Very cool! Please keep us posted on how it is performing as time goes by. I live in California with little need for a climate controlled box, but there are so many who would die for such a set up. Bravo. 

Doc


----------



## Kiwi Michelle (Aug 2, 2006)

68TriShield said:


> Wait till Kiwi sees it,she adores all things large....


Funny Funny ha ha!!

That does not include mouths!!!!






Nice little box you got there Ryan


----------



## mhillsing23 (Apr 18, 2006)

That is un-friggin-believable! Congrats man! :dr


----------



## kjd2121 (Jul 13, 2006)

Very nice cabinet - Looks like you could open a small store -


----------



## mastershogun (Nov 3, 2006)

can't believe i missed this yesterday
kudos to you rp. it definetely looks like you did allot of research and put some great work in organizing and planning your purchase.
let us know how it works over time.


----------



## mdtaggart (Sep 22, 2006)

Dang! now i have humi envy. 762 boxes, holy cow, i want one.


----------



## Tristan (Jul 11, 2006)

Congrats Ryan! That is a beautiful sight to behold!


----------



## publicspeakingnerd (Nov 6, 2006)

Looks great, Ryan!


----------



## smokin' machinist (Sep 23, 2006)

Sweet humi RP! Have fun filling er up.


----------



## fireman43 (Oct 15, 2006)

Nice!!! Like your own B&M or from your recent launches....ammo bunker!!!


----------

· · · ·

* **AIM OF THE TASK**
In the forum thread, which state does the first poster say they live in? This material is unrelated to the forum thread.

* **Text and item location entries**
· · · ·

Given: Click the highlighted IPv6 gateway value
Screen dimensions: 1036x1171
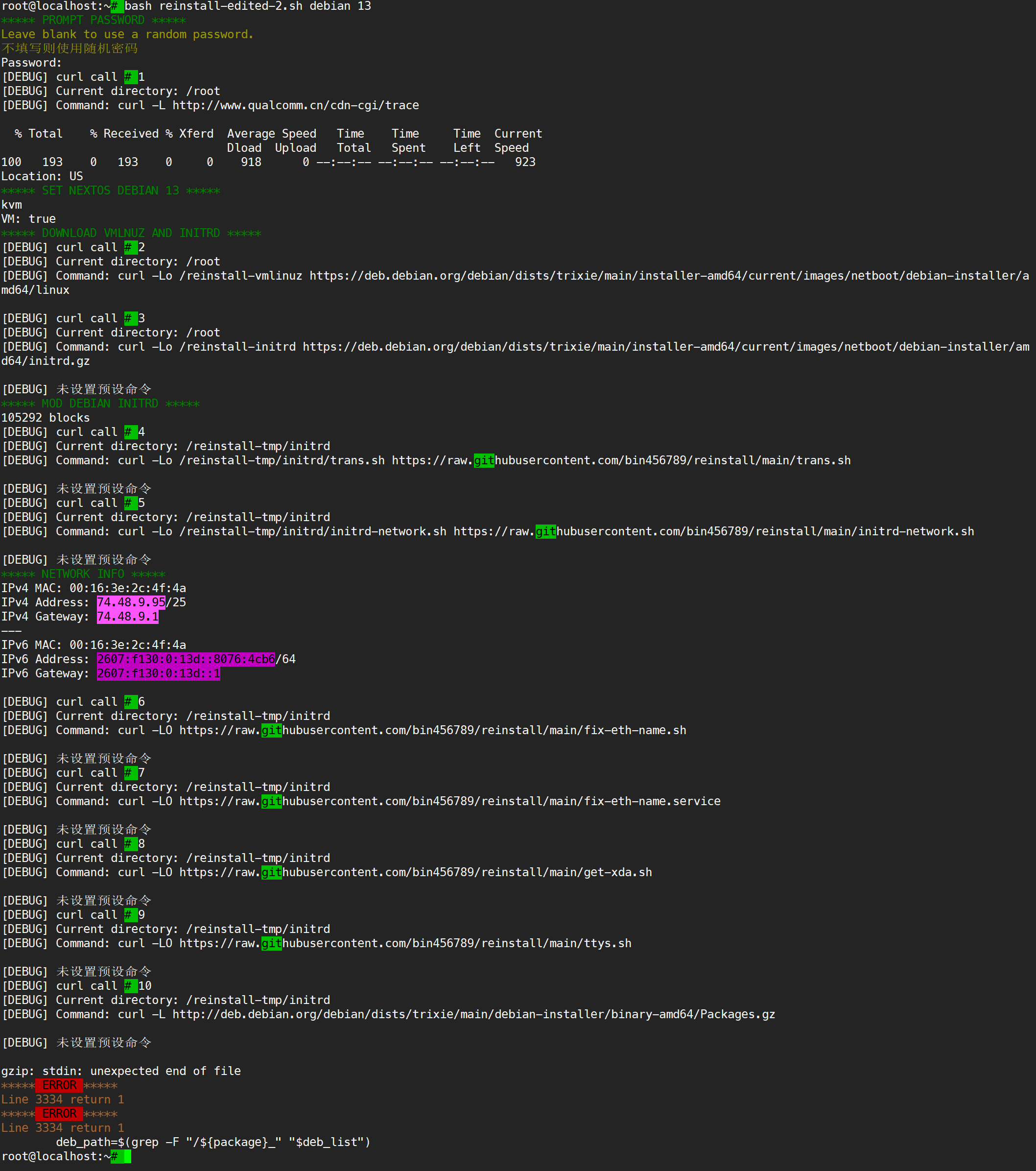Looking at the screenshot, I should click(x=158, y=674).
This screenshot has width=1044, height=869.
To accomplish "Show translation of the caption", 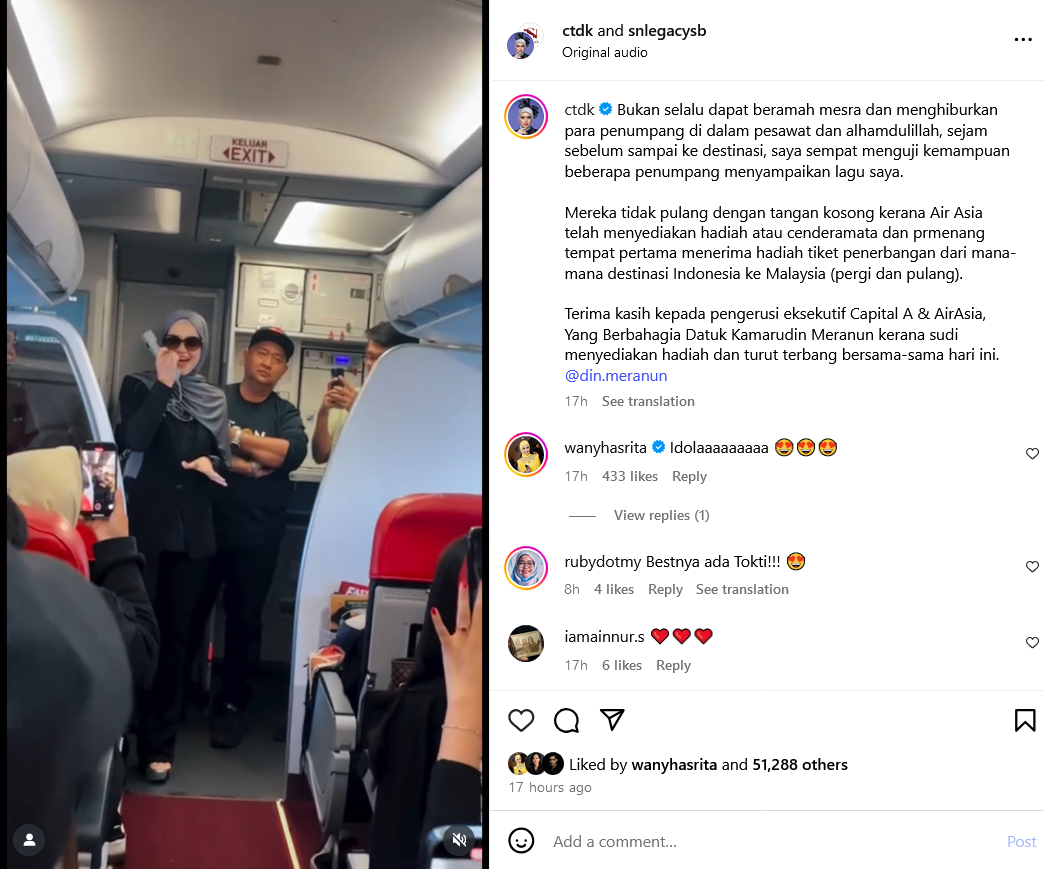I will (648, 402).

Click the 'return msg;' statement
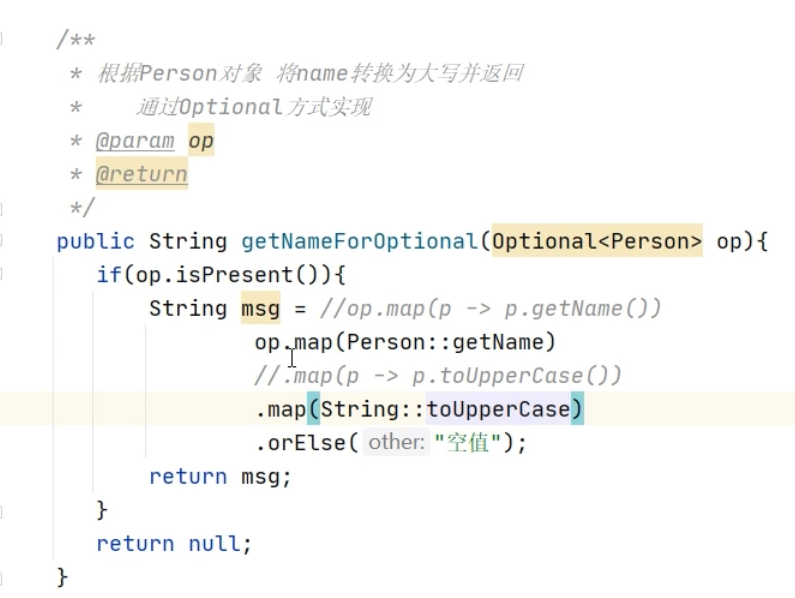220,476

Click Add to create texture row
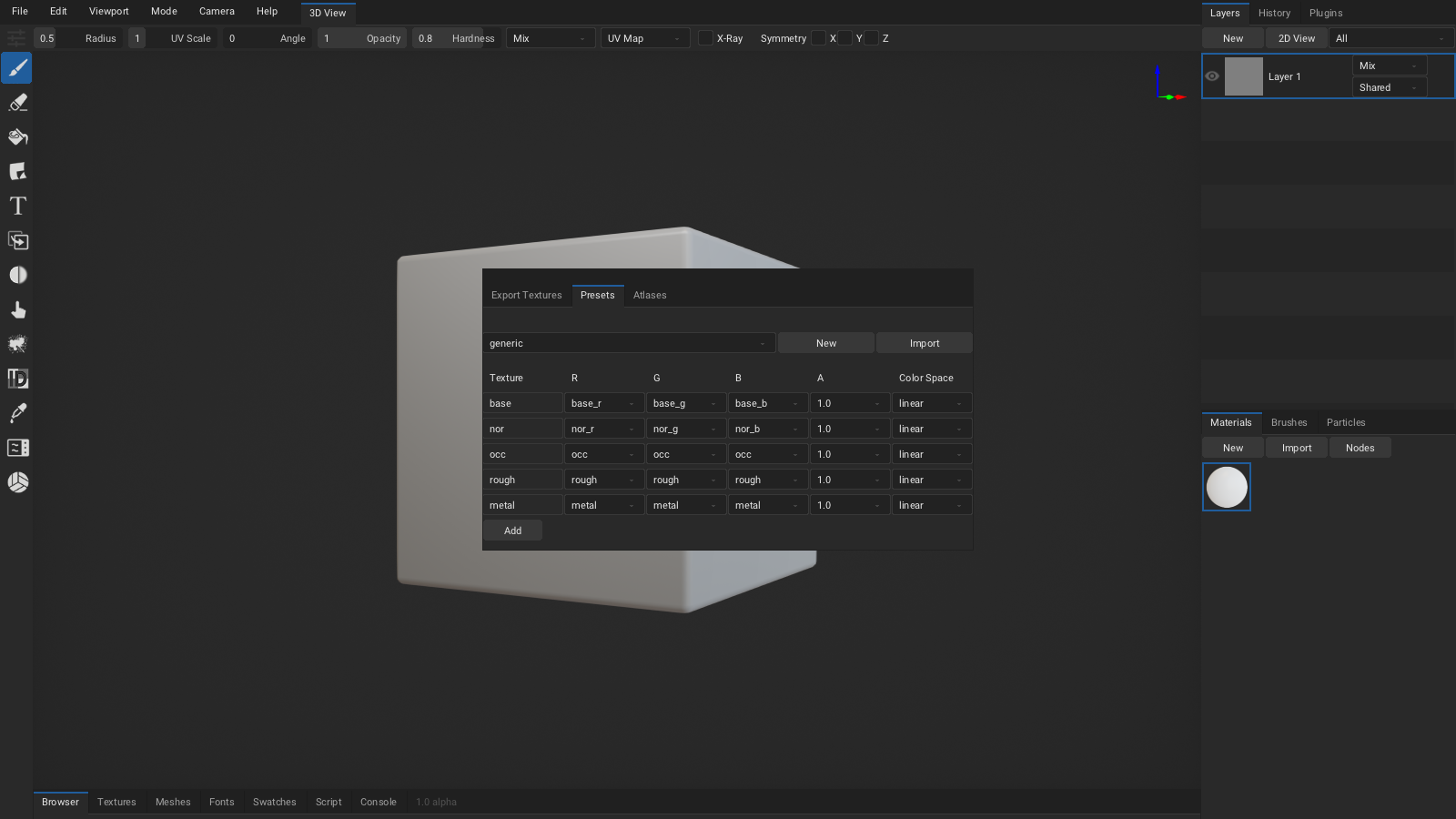(x=512, y=531)
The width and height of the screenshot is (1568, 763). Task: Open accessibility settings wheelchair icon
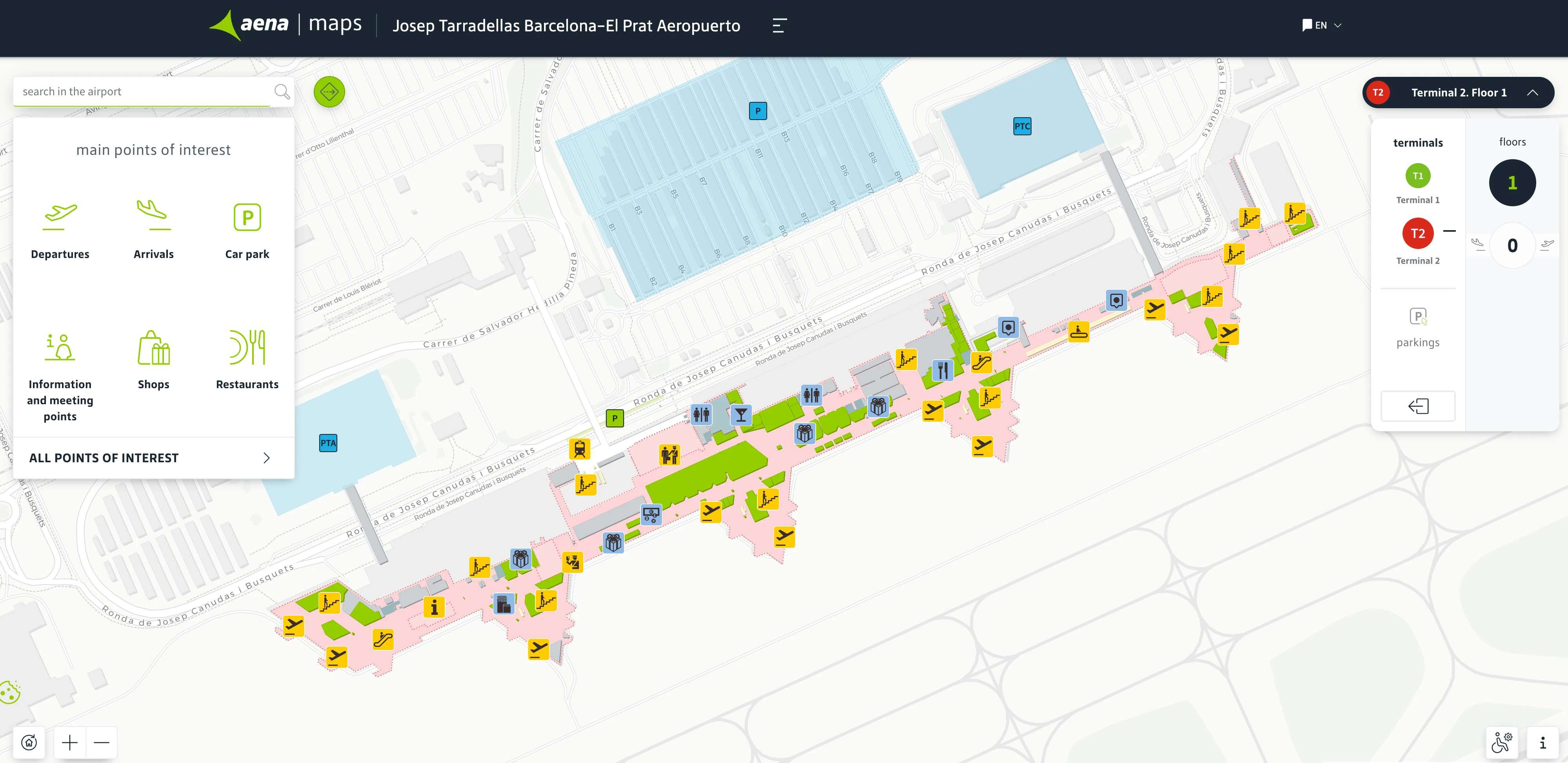click(x=1502, y=742)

· · · ·

* **RESPONSE**
California